» Artigo
Malu Gaspar
PUBLICIDADE
Malu Gaspar

Análises e informações exclusivas sobre política e economia

Informações da coluna

A pedido do blog, a jornalista Kelly Mattos, âncora da Rádio Gaúcha e mãe de um menino de um ano e dois meses, conta como vive a tragédia das chuvas no Rio Grande do Sul, ao mesmo tempo que trabalha na cobertura da crise para prestar serviço e fornecer informações que ajudem os gaúchos a resistir à catástrofe que já atingiu 417 municipios, causou 100 mortes e deixou 66 mil desabrigados. Leia abaixo:

A jornalista e âncora da Rádio Gaúcha Kelly Matos — Foto: Reprodução/redes sociais
A jornalista e âncora da Rádio Gaúcha Kelly Matos — Foto: Reprodução/redes sociais

"Por mais que eu diga, que eu descreva, que as imagens cheguem a vocês pela televisão, acho que ainda assim não serei fiel a toda a dor que tomou conta da gente desde que a chuva começou a nos castigar.

Começou na semana passada, com uma quantidade absurda de água que fez rios transbordarem em cidades que já haviam sido brutalmente atingidas nas enchentes de setembro e novembro do ano passado.

» Trechos da listagem
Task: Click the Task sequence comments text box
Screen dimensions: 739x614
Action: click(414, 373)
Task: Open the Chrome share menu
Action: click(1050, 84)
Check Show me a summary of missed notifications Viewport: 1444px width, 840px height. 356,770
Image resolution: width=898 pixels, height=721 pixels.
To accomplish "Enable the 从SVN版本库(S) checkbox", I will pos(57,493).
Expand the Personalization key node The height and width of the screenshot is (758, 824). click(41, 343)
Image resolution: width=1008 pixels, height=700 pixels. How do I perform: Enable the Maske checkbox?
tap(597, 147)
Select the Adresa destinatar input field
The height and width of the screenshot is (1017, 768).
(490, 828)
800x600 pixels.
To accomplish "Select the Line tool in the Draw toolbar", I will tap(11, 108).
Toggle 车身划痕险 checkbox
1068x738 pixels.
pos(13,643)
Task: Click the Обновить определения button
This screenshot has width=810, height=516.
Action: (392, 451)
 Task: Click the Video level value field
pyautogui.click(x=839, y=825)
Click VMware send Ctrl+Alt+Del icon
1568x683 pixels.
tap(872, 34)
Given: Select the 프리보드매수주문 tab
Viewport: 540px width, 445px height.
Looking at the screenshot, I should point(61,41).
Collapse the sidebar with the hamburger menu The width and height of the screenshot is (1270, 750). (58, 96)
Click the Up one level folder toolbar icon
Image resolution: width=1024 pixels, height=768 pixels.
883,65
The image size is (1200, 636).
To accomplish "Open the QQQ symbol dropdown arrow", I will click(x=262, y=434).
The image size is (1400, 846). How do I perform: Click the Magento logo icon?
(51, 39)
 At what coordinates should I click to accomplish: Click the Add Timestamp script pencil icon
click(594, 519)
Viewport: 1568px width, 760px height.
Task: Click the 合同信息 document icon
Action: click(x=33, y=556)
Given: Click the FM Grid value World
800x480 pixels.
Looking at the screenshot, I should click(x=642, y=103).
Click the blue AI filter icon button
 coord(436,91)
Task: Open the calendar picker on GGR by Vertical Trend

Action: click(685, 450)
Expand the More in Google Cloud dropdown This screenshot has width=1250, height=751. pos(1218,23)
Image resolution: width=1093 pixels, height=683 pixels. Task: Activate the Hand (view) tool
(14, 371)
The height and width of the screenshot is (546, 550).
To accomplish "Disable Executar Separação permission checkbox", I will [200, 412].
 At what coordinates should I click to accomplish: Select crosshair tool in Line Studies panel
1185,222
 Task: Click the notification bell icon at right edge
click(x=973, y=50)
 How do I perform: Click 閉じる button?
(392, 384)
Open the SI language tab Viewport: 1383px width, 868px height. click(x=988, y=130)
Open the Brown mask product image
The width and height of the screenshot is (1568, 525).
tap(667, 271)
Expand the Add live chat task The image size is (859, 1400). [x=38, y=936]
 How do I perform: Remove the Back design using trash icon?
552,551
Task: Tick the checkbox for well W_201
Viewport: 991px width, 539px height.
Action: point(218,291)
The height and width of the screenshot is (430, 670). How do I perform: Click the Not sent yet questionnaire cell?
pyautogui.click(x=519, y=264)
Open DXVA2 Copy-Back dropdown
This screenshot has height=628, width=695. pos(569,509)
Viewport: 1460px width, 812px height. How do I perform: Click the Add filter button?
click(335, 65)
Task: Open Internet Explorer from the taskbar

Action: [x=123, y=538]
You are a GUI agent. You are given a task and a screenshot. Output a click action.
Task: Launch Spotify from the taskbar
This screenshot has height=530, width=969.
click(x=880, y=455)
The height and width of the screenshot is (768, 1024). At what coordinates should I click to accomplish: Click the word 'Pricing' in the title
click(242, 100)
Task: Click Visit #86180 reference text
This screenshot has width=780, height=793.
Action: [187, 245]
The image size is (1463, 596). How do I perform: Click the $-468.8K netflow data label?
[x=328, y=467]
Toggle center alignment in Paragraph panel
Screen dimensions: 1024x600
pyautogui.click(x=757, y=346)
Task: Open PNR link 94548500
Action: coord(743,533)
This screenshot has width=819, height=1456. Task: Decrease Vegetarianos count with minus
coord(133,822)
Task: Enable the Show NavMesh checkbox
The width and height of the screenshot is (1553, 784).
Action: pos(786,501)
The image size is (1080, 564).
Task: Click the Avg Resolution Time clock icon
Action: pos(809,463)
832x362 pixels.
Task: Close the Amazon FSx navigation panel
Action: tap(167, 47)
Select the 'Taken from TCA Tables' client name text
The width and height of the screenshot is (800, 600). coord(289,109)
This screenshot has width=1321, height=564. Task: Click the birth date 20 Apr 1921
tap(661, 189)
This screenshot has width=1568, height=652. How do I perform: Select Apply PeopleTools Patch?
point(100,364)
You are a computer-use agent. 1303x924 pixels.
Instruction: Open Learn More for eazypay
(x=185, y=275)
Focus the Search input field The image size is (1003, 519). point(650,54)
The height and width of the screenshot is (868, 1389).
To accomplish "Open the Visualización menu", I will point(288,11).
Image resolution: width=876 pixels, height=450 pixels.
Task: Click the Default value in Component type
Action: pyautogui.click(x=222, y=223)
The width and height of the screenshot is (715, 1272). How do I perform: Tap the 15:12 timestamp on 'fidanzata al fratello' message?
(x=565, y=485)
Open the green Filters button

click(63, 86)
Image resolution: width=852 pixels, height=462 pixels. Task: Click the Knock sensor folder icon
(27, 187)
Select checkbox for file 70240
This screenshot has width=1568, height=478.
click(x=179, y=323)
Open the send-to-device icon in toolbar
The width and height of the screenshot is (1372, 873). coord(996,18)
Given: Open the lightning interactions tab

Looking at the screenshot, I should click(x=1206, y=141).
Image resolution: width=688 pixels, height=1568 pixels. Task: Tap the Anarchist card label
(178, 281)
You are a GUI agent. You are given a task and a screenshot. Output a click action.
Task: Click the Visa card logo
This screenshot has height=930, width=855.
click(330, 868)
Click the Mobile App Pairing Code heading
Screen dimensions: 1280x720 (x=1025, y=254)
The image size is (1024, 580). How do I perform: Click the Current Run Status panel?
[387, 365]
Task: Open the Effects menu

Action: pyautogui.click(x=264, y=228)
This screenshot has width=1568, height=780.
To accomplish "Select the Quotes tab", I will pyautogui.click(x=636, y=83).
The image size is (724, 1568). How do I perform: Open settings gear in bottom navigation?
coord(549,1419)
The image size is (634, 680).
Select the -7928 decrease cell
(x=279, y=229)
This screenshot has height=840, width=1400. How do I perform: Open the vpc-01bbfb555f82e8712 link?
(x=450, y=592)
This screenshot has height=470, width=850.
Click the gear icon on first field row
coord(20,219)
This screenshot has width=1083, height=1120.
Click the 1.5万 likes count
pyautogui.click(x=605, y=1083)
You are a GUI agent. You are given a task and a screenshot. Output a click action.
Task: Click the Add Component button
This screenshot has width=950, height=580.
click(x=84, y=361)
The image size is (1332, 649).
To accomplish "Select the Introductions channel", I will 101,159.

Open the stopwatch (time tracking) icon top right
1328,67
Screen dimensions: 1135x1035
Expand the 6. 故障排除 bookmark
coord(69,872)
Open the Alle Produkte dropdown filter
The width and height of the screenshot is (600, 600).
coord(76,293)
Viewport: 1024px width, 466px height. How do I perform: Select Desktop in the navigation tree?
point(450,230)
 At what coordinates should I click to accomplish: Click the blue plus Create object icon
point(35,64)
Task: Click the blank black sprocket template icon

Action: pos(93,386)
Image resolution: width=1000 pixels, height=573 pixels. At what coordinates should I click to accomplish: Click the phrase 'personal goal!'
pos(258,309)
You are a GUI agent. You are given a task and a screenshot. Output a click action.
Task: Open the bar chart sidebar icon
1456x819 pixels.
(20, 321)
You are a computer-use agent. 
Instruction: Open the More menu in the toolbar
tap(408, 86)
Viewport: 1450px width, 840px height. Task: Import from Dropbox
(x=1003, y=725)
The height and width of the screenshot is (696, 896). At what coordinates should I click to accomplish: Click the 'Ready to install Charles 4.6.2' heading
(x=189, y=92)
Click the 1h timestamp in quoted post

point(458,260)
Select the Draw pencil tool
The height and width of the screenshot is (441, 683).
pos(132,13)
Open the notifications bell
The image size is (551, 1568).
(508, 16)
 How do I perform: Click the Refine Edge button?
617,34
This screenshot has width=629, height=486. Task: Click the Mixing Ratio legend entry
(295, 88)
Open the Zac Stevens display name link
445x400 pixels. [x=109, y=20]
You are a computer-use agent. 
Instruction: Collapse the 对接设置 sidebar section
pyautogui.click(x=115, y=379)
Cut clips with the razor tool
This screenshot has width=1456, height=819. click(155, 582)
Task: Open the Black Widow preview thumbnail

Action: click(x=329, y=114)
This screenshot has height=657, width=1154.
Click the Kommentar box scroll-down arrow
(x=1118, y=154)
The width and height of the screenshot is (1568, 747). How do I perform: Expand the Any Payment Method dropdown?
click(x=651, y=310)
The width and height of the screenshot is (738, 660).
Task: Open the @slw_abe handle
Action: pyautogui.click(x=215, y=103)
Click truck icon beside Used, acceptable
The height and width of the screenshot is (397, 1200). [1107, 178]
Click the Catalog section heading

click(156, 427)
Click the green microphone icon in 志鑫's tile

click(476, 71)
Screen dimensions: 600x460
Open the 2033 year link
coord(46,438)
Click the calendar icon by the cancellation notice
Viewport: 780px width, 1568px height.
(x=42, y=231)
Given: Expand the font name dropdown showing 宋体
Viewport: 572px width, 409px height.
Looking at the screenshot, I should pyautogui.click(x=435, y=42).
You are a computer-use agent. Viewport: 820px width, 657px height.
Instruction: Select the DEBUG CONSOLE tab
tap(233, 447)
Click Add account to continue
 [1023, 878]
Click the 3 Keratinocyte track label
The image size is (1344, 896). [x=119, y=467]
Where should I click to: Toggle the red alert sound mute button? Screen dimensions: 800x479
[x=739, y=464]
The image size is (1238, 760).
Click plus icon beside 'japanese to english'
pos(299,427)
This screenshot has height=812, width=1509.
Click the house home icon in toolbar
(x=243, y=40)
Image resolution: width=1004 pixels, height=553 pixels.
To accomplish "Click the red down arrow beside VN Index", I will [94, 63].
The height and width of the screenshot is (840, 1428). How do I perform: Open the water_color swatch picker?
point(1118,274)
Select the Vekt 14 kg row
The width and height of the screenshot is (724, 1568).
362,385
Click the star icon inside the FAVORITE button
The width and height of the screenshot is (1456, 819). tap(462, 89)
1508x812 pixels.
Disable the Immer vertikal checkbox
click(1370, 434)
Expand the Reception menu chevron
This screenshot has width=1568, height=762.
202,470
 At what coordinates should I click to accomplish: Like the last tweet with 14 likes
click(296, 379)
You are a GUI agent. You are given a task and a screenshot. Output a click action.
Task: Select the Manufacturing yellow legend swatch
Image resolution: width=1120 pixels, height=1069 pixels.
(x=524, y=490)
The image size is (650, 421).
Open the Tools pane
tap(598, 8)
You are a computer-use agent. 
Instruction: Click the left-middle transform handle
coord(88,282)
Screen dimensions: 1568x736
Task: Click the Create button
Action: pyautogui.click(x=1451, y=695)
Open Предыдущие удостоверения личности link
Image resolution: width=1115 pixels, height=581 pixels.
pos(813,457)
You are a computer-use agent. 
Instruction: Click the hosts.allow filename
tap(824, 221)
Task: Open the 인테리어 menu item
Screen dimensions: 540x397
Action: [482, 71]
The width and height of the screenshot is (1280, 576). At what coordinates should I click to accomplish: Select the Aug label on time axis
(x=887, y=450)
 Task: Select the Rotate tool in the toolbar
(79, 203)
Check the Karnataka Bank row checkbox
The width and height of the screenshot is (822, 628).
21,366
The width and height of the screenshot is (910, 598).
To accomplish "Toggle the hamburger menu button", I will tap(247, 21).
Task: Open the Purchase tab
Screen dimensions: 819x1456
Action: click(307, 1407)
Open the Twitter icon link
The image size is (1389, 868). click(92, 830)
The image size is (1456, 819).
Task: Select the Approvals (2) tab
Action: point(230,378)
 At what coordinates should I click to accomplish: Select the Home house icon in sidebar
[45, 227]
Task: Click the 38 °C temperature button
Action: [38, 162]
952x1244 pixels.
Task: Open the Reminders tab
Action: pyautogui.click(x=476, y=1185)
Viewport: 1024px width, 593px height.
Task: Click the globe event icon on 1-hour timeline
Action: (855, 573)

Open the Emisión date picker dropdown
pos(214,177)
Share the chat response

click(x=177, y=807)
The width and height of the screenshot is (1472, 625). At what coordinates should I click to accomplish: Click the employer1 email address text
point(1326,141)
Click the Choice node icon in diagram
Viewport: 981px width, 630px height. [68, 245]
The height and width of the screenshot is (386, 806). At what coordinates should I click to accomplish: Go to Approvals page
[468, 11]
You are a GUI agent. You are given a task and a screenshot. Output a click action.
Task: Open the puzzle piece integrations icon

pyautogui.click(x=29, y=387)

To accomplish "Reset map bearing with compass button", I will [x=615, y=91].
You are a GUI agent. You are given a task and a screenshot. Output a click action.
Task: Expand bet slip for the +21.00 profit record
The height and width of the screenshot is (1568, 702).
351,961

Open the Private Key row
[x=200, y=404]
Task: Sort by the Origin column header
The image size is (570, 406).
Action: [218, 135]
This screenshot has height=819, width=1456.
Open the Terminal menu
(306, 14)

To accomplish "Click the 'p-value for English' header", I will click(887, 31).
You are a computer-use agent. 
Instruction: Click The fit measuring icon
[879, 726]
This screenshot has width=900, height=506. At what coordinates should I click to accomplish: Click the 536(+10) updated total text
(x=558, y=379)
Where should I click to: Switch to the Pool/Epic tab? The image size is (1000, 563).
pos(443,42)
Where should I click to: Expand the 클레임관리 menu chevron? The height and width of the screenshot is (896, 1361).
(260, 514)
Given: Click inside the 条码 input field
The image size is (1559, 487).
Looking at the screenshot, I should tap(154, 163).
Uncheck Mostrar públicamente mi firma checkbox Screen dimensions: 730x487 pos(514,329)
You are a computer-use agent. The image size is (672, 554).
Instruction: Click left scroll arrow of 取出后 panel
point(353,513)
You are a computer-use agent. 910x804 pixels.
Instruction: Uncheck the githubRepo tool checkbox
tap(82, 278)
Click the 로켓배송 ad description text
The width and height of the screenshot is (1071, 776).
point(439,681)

» Instruções
a) Responda a estas perguntas sobre o artigo:
(i) De qual rádio a jornalista é âncora?
(ii) Quantos municípios a catástrofe já atingiu?
(iii) Em quais meses do ano passado houve enchentes?
b) Que números o artigo apresenta para dimensionar a catástrofe no Rio Grande do Sul?
c) Transcreva o trecho do artigo de "Começou na semana" até "do ano passado.".

» Respostas
a)
(i) Rádio Gaúcha
(ii) 417
(iii) Setembro e novembro

b) 417 municípios atingidos; 100 mortes; 66 mil desabrigados

c)
Começou na semana passada, com uma quantidade absurda de água que fez rios transbordarem em cidades que já haviam sido brutalmente atingidas nas enchentes de setembro e novembro do ano passado.